I'm working on a project which uses nodejs and nighwatch for test automation. The problem here is that the tests are not reliable and give lots of false positives. I did everything to make them stable and still getting the errors. I went through some blogs like https://bocoup.com/blog/a-day-at-the-races and did some code refactoring. Did anyone have some suggestions to solve this issue. At this moment I have two options, either I rewrite the code in Java(removing nodejs and nightwatch from solution as I'm far more comfortable in Java then Javascript. Most of the time, struggle with the non blocking nature of Javascript) or taking snapshots/reviewing app logs/run one test at a time.
Test environment :-
Server -Linux
Display - Framebuffer
Total VM's -9 with selenium nodes running the tests in parallel.
Browser - Chrome
Type of errors which I get is element not found. Most of the time the tests fail as soon the page is loaded. I have already set 80 seconds for timeout so time can't be issue. The tests are running in parallel but on separate VM's so I don't know whether it can be issue or not.
Edit 1: -
Was working on this to know the root cause. I did following things to eliminate random fails: -
a. Added --suiteRetries to retry the failed cases.

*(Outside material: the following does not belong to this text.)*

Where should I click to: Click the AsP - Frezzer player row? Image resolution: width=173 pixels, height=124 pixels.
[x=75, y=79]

b. Went through the error screenshot and DOM source. Everything seems fine.
c. Replaced the browser.pause with explicit waits
Also while debugging I observed one problem, maybe that is the issue which is causing random failures. Here's the code snippet
for (var i = 0; i < apiResponse.data.length; i++) {
var name = apiResponse.data[i];
browser.useXpath().waitForElementVisible(pageObject.getDynamicElement("#topicTextLabel", name.trim()), 5000, false);
browser.useCss().assert.containsText(
pageObject.getDynamicElement("#topicText", i + 1),
name.trim(),
util.format(issueCats.WRONG_DATA)
);
}
I added the xpath check to validate if i'm waiting enough for that text to appear. I observed that visible assertion is getting passed but in next assertion the #topicText is coming as previous value or null.This is an intermittent issue but on test server happens frequently.

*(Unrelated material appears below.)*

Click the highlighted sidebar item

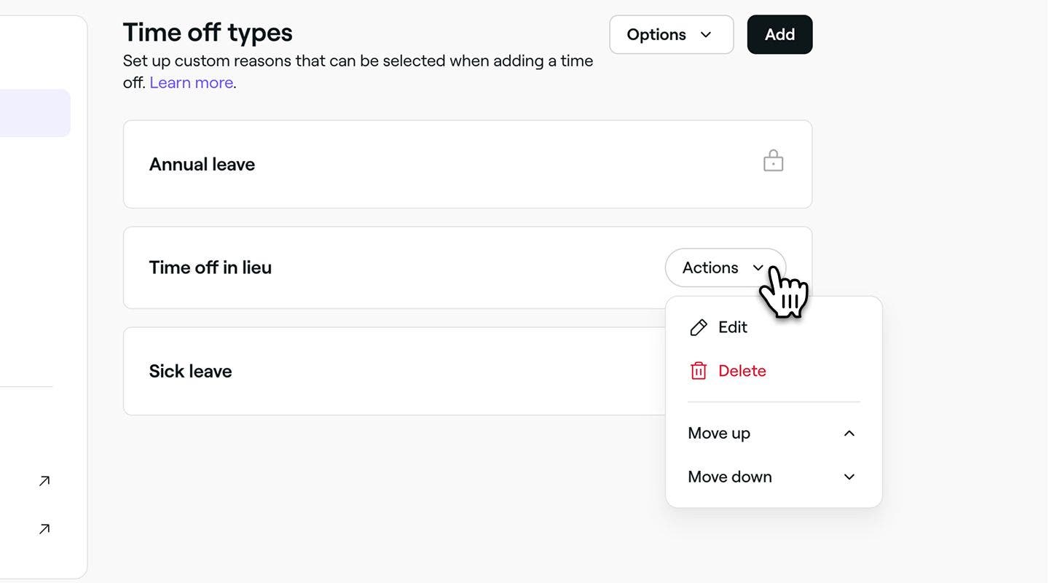coord(35,113)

There is no magic bullet to brittle UI end to end tests. In the ideal world there would be an option set avoid_random_failures=true that would quickly and easily solve the problem, but for now it's only a dream.

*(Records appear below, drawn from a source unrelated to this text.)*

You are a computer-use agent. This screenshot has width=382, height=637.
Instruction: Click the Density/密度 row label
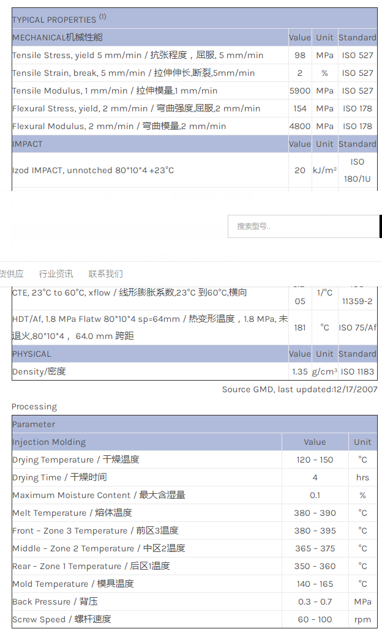39,371
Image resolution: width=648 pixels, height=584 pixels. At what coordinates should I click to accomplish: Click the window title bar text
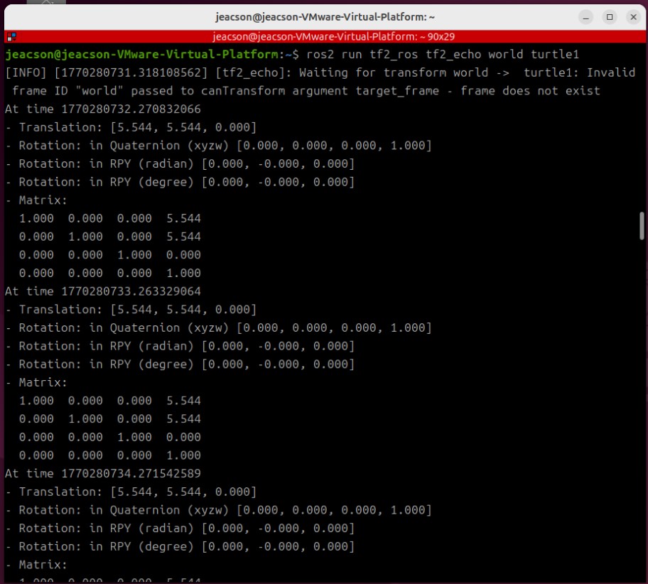[x=324, y=16]
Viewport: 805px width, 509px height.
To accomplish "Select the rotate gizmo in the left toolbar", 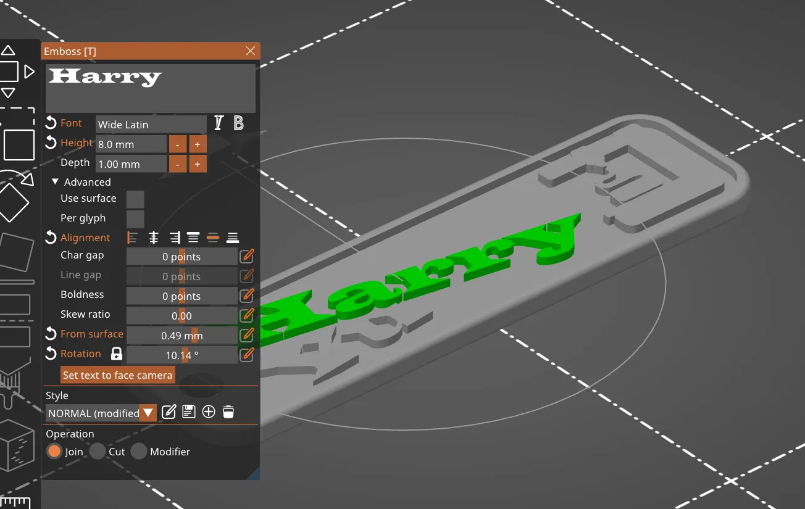I will (x=17, y=199).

Simple rewriting all tests in Java will not solve the problem, but if you feel better in java, then I would definitely go in that direction.
As you already know from this article Avoiding random failures in Selenium UI tests there are 3 commonly used avoidance techniques for race conditions in UI tests:
using constant sleep
using WebDriver's "implicit wait" parameter
using explicit waits (WebDriverWait + ExpectedConditions + FluentWait)
These techniques are also briefly mentioned on WebDriver: Advanced Usage, you can also read about them here: Tips to Avoid Brittle UI Tests
Methods 1 and 2 are generally not recommended, they have drawbaks, they can work well on simple HTML pages, but they are not 100% realiable on AJAX pages, and they slow down the tests. The best one is #3 - explicit waits.
In order to use technique #3 (explicit waits) You need to familiarize yourself and be comfortable with the following WebDriver tools (I point to theirs java versions, but they have their counterparts in other languages):
WebDriverWait class
ExpectedConditions class
FluentWait - used very rarely, but very usefull in some difficult cases
ExpectedConditions has many predefinied wait states, the most used (in my experience) is ExpectedConditions#elementToBeClickable which waits until an element is visible and enabled such that you can click it.
How to use it - an example: say you open a page with a form which contains several fields to which you want to enter data. Usually it is enought to wait until the first field appears on the page and it will be editable (clickable):
By field1 = By.xpath("//div//input[.......]");
By field2 = By.id("some_id");
By field3 = By.name("some_name");
By buttonOk = By.xpath("//input[ text() = 'OK' ]");
....
....
WebDriwerWait wait = new WebDriverWait( driver, 60 ); // wait max 60 seconds
// wait max 60 seconds until element is visible and enabled such that you can click it
// if you can click it, that means it is editable
wait.until( ExpectedConditions.elementToBeClickable( field1 ) ).sendKeys("some data" );
driver.findElement( field2 ).sendKeys( "other data" );
driver.findElement( field3 ).sendKeys( "name" );
....
wait.until( ExpectedConditions.elementToBeClickable( buttonOK)).click();
The above code waits until field1 becomes editable after the page is loaded and rendered - but no longer, exactly as long as it is neccesarry. If the element will not be visible and editable after 60 seconds, then test will fail with TimeoutException.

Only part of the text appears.